-- START OF SUPPLIED RECORDS --
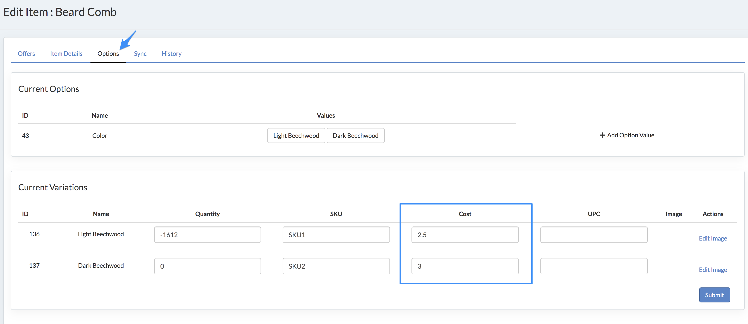Screen dimensions: 748x324
Task: Focus Quantity field for Dark Beechwood
Action: [x=207, y=266]
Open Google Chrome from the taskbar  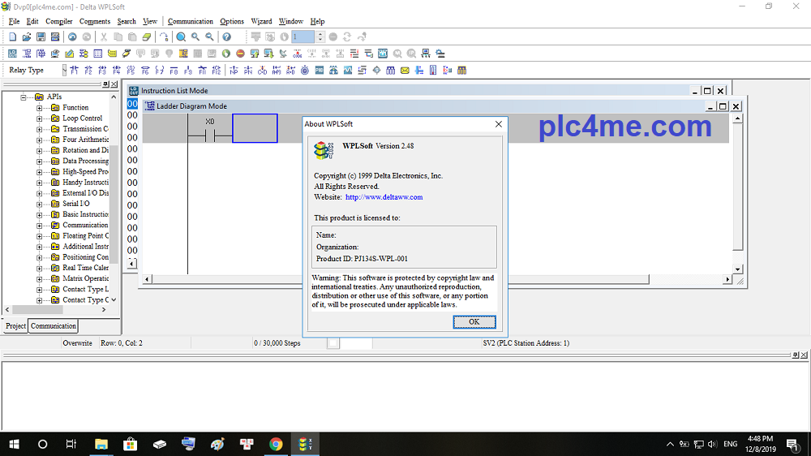(x=276, y=444)
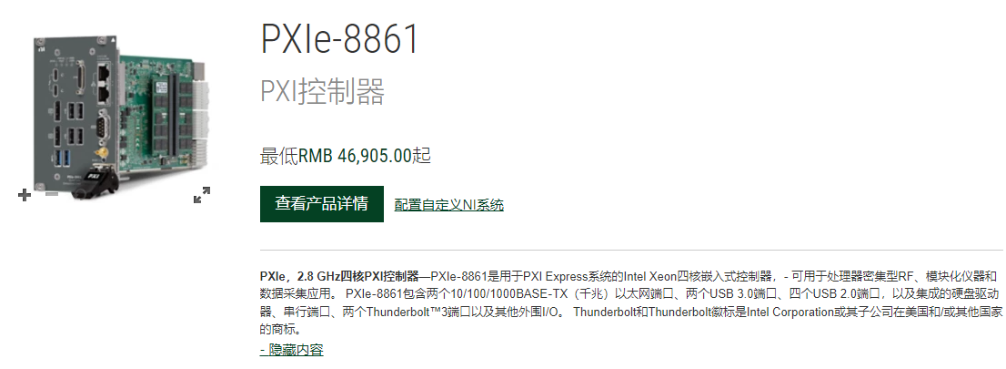Open the 查看产品详情 product details button
Screen dimensions: 1006x369
(x=321, y=204)
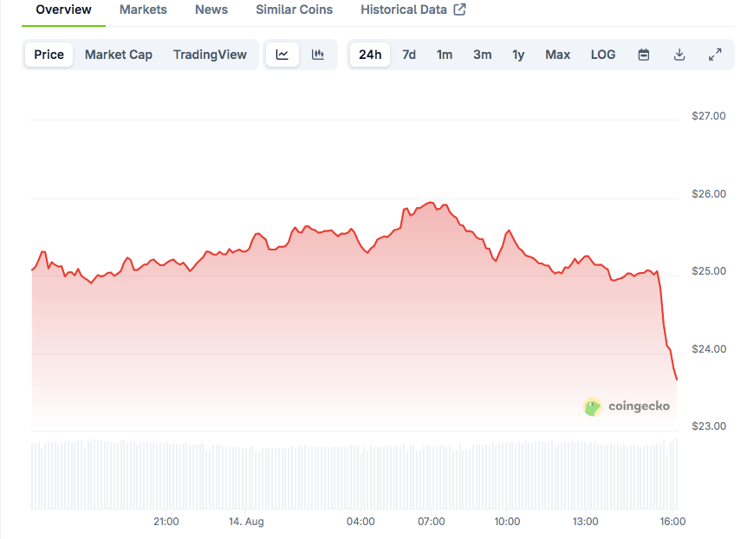The image size is (747, 539).
Task: Toggle the LOG scale option
Action: coord(603,55)
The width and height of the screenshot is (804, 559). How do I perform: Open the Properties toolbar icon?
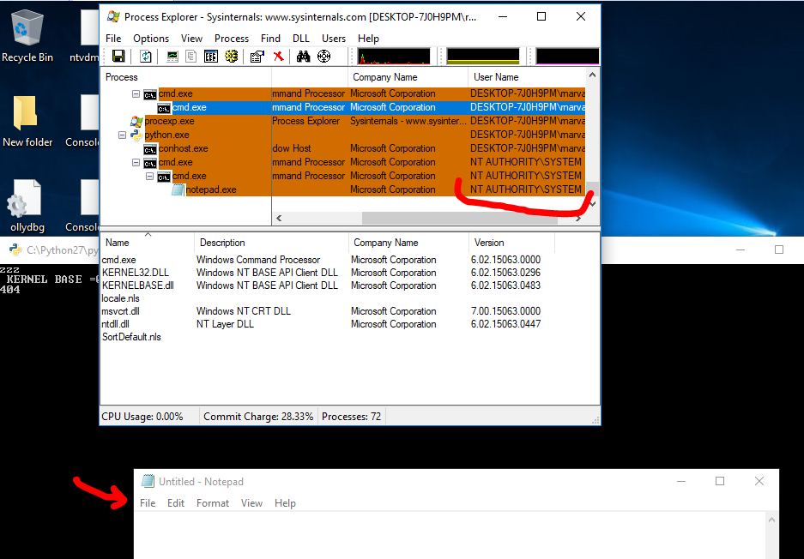257,57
-- END OF SUPPLIED RECORDS --
Can you render each line, from the one containing "The width and" to the end of the data, as a JSON list of strings, with one string per line, blank lines omitted, and the pictures left out?

[
  "The width and height of the screenshot is (804, 559). How do I perform: Open the Properties toolbar icon?",
  "257,57"
]